Companies (Northern Ireland) Order 1989 (N. I. 18) —(1) Article 23 of the Companies (Northern Ireland) Order 1989 (admissibility in evidence of statements) is amended as follows.

  1. (2) That Article is renumbered as paragraph (1) of that Article.
  2. (3) After that paragraph insert—
(2) However, in criminal proceedings in which any such person is charged with an offence to which this paragraph applies—
  1. (a) no evidence relating to the statement may be adduced, and
  2. (b) no question relating to it may be asked,
by or on behalf of the prosecution, unless evidence relating to it is adduced, or a question relating to it is asked, in the proceedings by or on behalf of that person.
(3) Paragraph (2) applies to any offence other than—
  1. (a) an offence which is—
    1. (i) created by rules made for the purposes of this Order under the Insolvency Order, and
    2. (ii) designated for the purposes of this paragraph by such rules or by regulations; or
  2. (b) an offence under Article 10 of the Perjury (Northern Ireland) Order 1979 (false statements made otherwise than on oath).
(4) Regulations under paragraph (3)(a)(ii) shall after being made be laid before the Assembly.

Insolvency (Northern Ireland) Order 1989 (N. I. 19) —(1) Article 375 of the Insolvency (Northern Ireland) Order 1989 (admissibility in evidence of statements of affairs etc.) is amended as follows.

  1. (2) That Article is renumbered as paragraph (1) of that Article.
  2. (3) After that paragraph insert—
(2) However, in criminal proceedings in which any such person is charged with an offence to which this paragraph applies—
  1. (a) no evidence relating to the statement may be adduced, and
  2. (b) no question relating to it may be asked,
by or on behalf of the prosecution, unless evidence relating to it is adduced, or a question relating to it is asked, in the proceedings by or on behalf of that person.
(3) Paragraph (2) applies to any offence other than—
  1. (a) an offence under Article 34(6), 57(6), 58(8), 81(7), 84(5), 85(3)(a), 111(7), 162(2), I72(l)(a) or (d) or (2), 174, 199(5), 324(1), 325(l)(b) or (5) or 327(1) or (3)(a) or (b);
  2. (b) an offence which is—
    1. (i) created by rules made under this Order, and
    2. (ii) designated for the purposes of this paragraph by such rules or by regulations; or
  3. 1237
  4. (c) an offence under Article 7 or 10 of the Perjury (Northern Ireland) Order 1979 (false statements made on oath otherwise than in judicial proceedings or made otherwise than on oath).
(4) Regulations under paragraph (3)(b)(ii) shall after being made be laid before the Assembly. "").

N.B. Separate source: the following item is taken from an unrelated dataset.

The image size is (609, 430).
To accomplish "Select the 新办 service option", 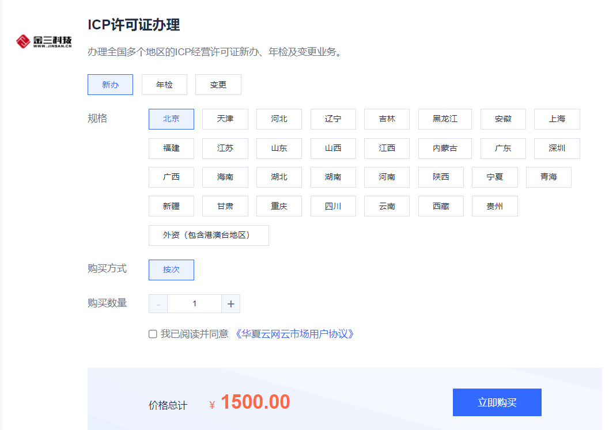I will tap(110, 85).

Page 63, line 30, at end insert ("or (c) an offence under Article 7 or 10 of the Perjury (Northern Ireland) Order 1979 (false statements made on oath otherwise than in judicial proceedings or made otherwise than on oath). "").

Page 63, line 38, at end insert— ("Proceeds of Crime (Northern Ireland) Order 1996 (N. I. 9) In paragraph 6 of Schedule 2 to the Proceeds of Crime (Northern Ireland) Order 1996 (admissibility of evidence), for sub-paragraph (b) substitute— (b) on his prosecution for some other offence where evidence relating to any such answer or information is adduced, or a question relating to it is asked, by or on behalf of that person; or". ").

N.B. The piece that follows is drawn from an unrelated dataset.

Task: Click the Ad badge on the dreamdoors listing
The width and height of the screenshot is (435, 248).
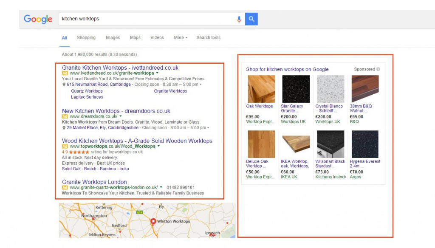Action: pyautogui.click(x=65, y=116)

On Question, amendments agreed to.

Schedule 4 [Minor and consequential amendments]:

Lord Williams of Mostyn moved Amendment No. 59:

Page 67, line 16, at end insert—

("Companies (Northern Ireland) Order 1989 (N. I. 18) In Article 3(1) of the Companies (Northern Ireland) Order 1989 (interpretation), in the definition of "regulations" after "subject" insert "(except in Article 23(3)(a)(ii))".

Insolvency (Northern Ireland) Order 1989 (N. I. 19) In Article 2(2) of the Insolvency (Northern Ireland) Order 1989 (interpretation), in the definition of "regulations" for "Article 359(5)" substitute "Articles 359(5) and 375(3)(b)(ii)". ").

On Question, amendment agreed to.

An amendment (privilege) made; Bill passed, and sent to the Commmons.